Source code analysis of open-source JAVA crawler crawler4j-4 URL management and URL queue

Source: Internet
Author: User

During the process of crawling, a large number of URLs need to be stored and allocated. How to efficiently manage these URLs is the top priority of a crawler system.

By default, crawler4j runs a maximum of thousands of URLs per hour. After modificationHundreds of thousands per hour(As described in the following article) How should we manage so many URLs?

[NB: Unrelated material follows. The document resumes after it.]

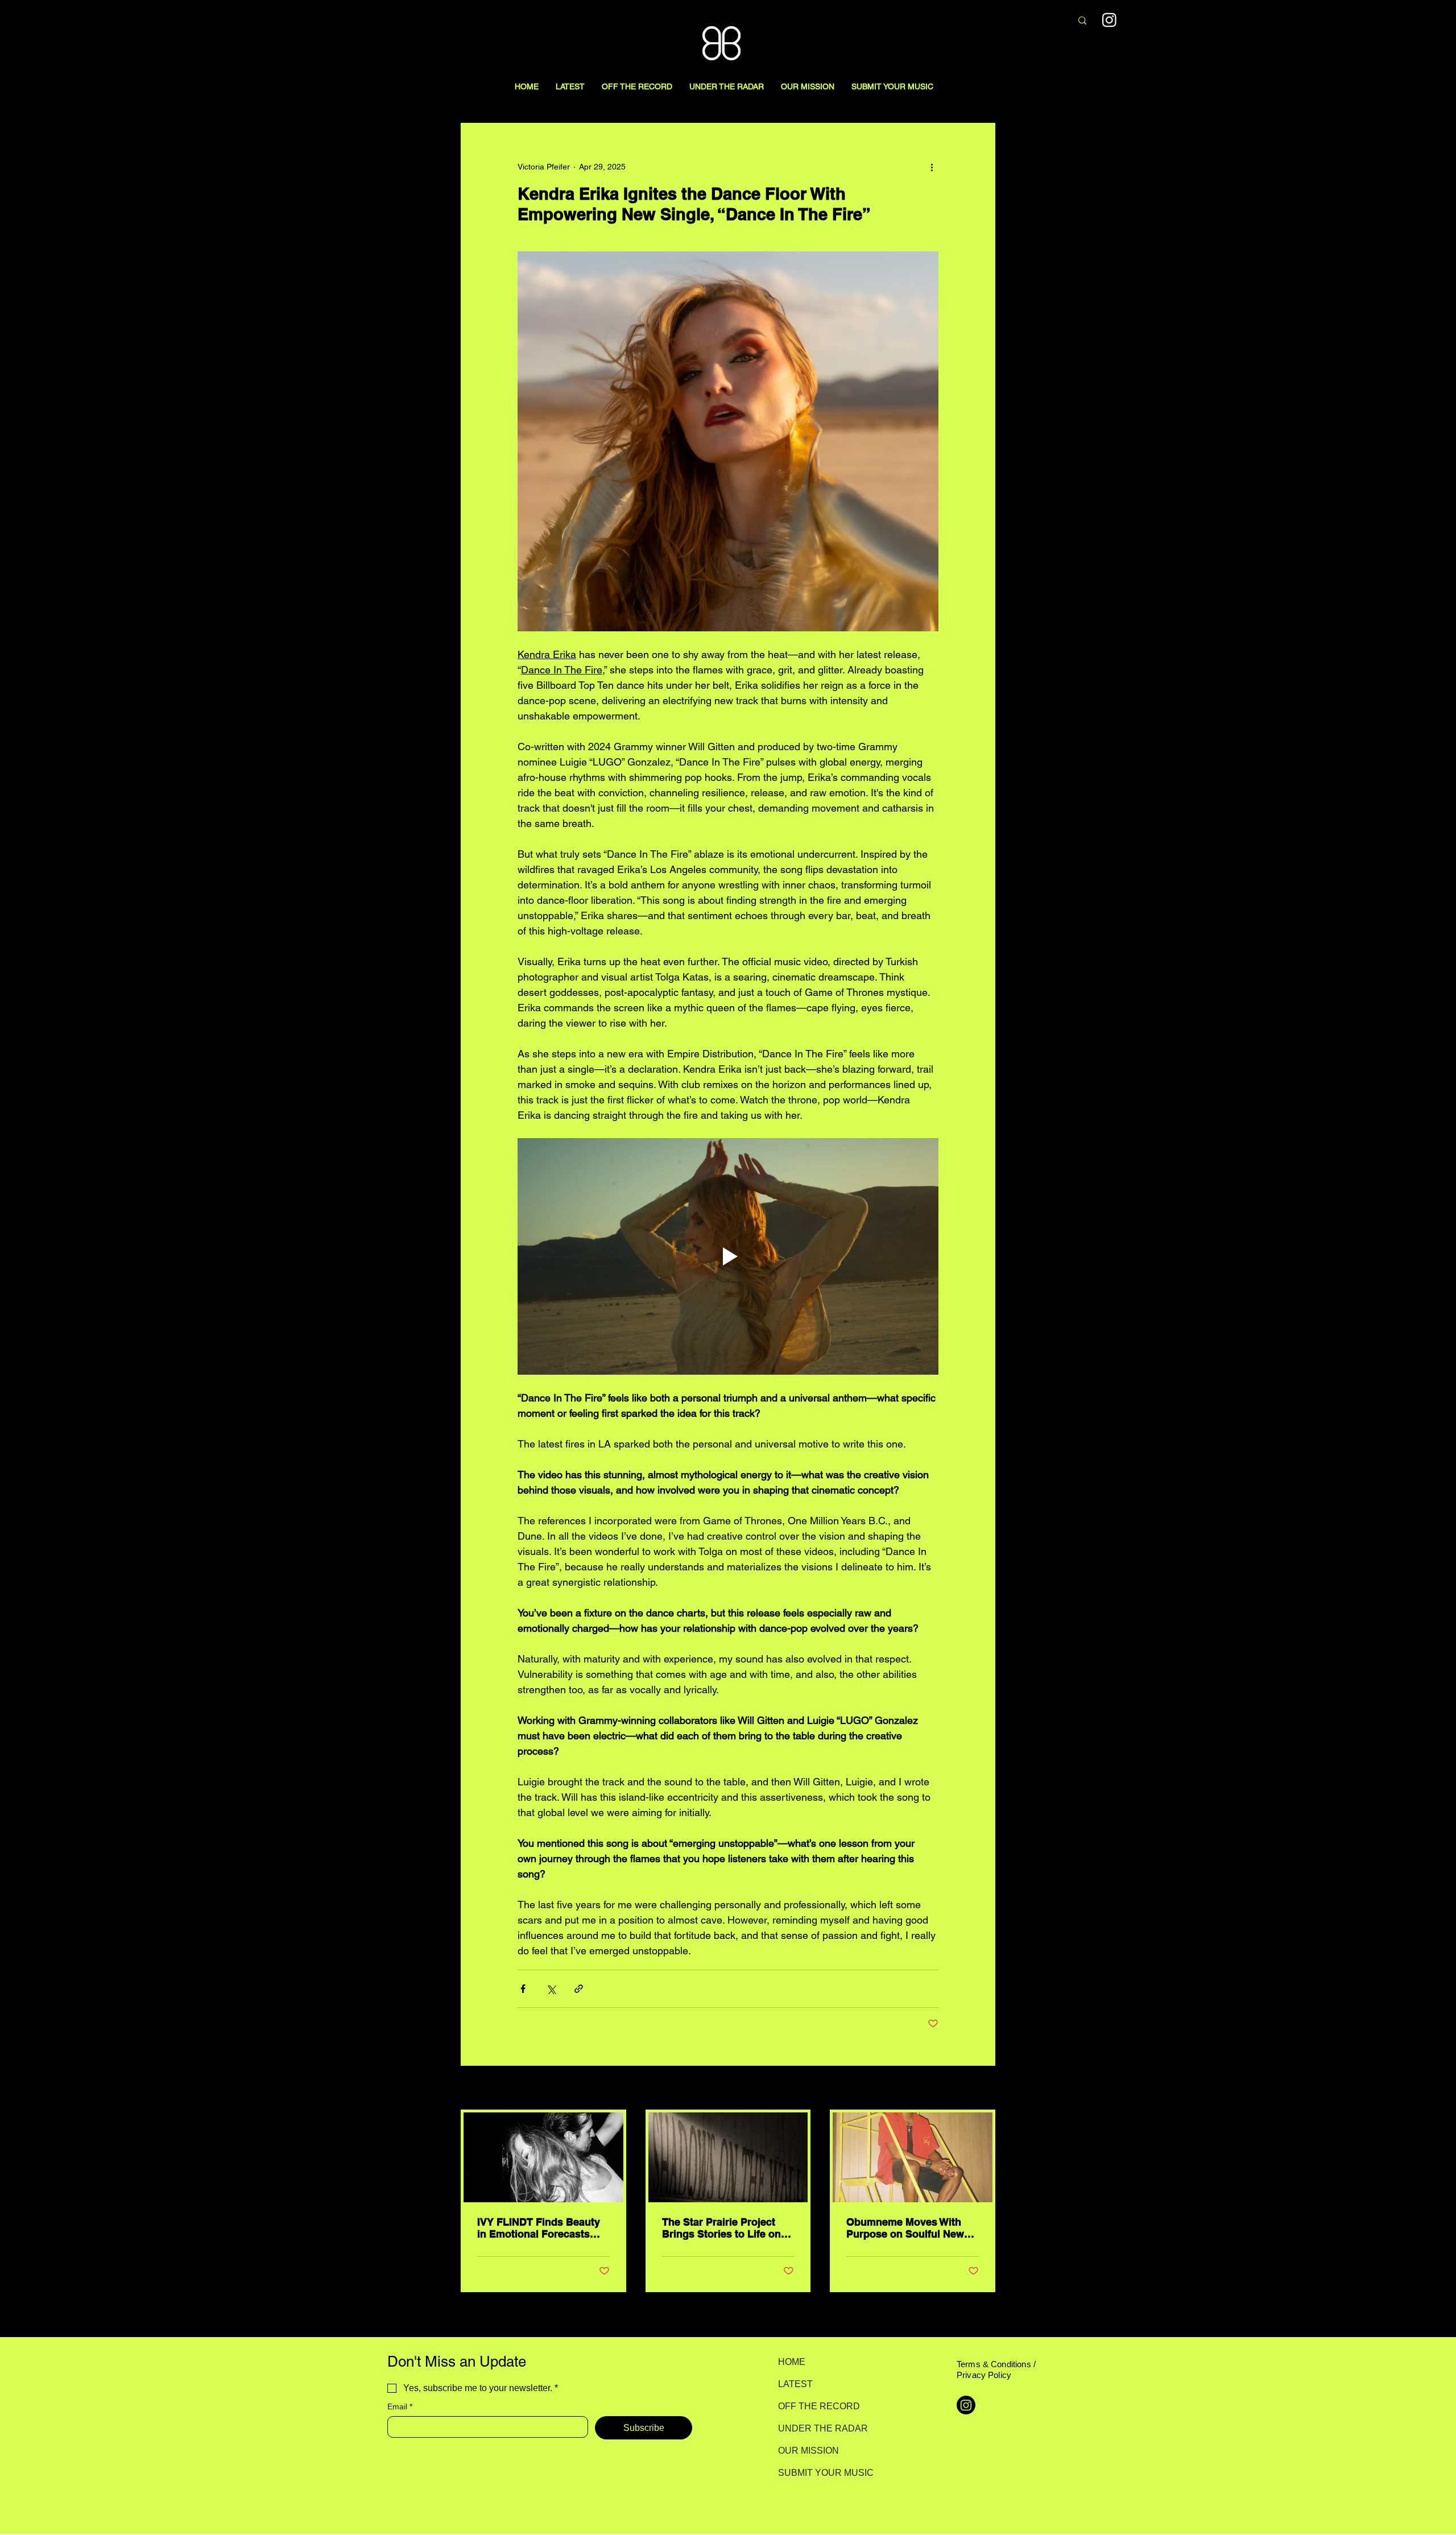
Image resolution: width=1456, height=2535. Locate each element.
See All (982, 2088)
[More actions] (931, 166)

Crawler4j uses the embedded database Berkeley db je for temporary URL storage and Allocation Management. For Berkeley db je, I made a brief introduction in another article:

Do not use SQL for massive and simple data? Try the efficient embedded database Berkeley db je!

WebURL:

Let's start with the main function of BasicCrawlController and see how the program adds the entry URL:

controller.addSeed("http://www.ics.uci.edu/");controller.addSeed("http://www.ics.uci.edu/~lopes/");controller.addSeed("http://www.ics.uci.edu/~welling/");

Let's look at the addSeed () method of the crawler controller:

public void addSeed(String pageUrl) {addSeed(pageUrl, -1);}public void addSeed(String pageUrl, int docId) {String canonicalUrl = URLCanonicalizer.getCanonicalURL(pageUrl);if (canonicalUrl == null) {logger.error("Invalid seed URL: " + pageUrl);return;}if (docId < 0) {docId = docIdServer.getDocId(canonicalUrl);if (docId > 0) {// This URL is already seen.return;}docId = docIdServer.getNewDocID(canonicalUrl);} else {try {docIdServer.addUrlAndDocId(canonicalUrl, docId);} catch (Exception e) {logger.error("Could not add seed: " + e.getMessage());}}WebURL webUrl = new WebURL();webUrl.setURL(canonicalUrl);webUrl.setDocid(docId);webUrl.setDepth((short) 0);if (!robotstxtServer.allows(webUrl)) {logger.info("Robots.txt does not allow this seed: " + pageUrl);} else {frontier.schedule(webUrl);}}

Here, a WebURL is defined as the URL Model class, and some URL attributes are stored: locate and determine which part of the URL is a domain name, because the domain name may be different, such. cn, .com.cn ,. gov, .gov.cn; there are also some crawler attributes: assigned ID, parent URLID, parent URL, depth, priority, which will be specified during crawler work, the so-called parent URL refers to the page on which the address is found. The depth is the level at which it is found. For example, the entry URL is 0 and the entry URL page is 1, the new one found from 1 is 2, and so on, the crawler with a higher priority (smaller number) will be preferentially allocated.


DocIDServer:

In addSeed, setDocid is the unique ID assigned to the URL. The default value is auto-increment from 1: 1 2 3 4 5... although these IDs can be managed and stored using the collection classes that come with JAVA, it is still efficient to ensure that the IDs are unique and increase to tens of millions, crawler4j uses the bdb je mentioned earlier for storage. Of course, there is another reason for recovery, that is, crawlers can continue after the system is recovered, but I am not going to discuss this situation, in this case, the running efficiency of crawler4j is quite low!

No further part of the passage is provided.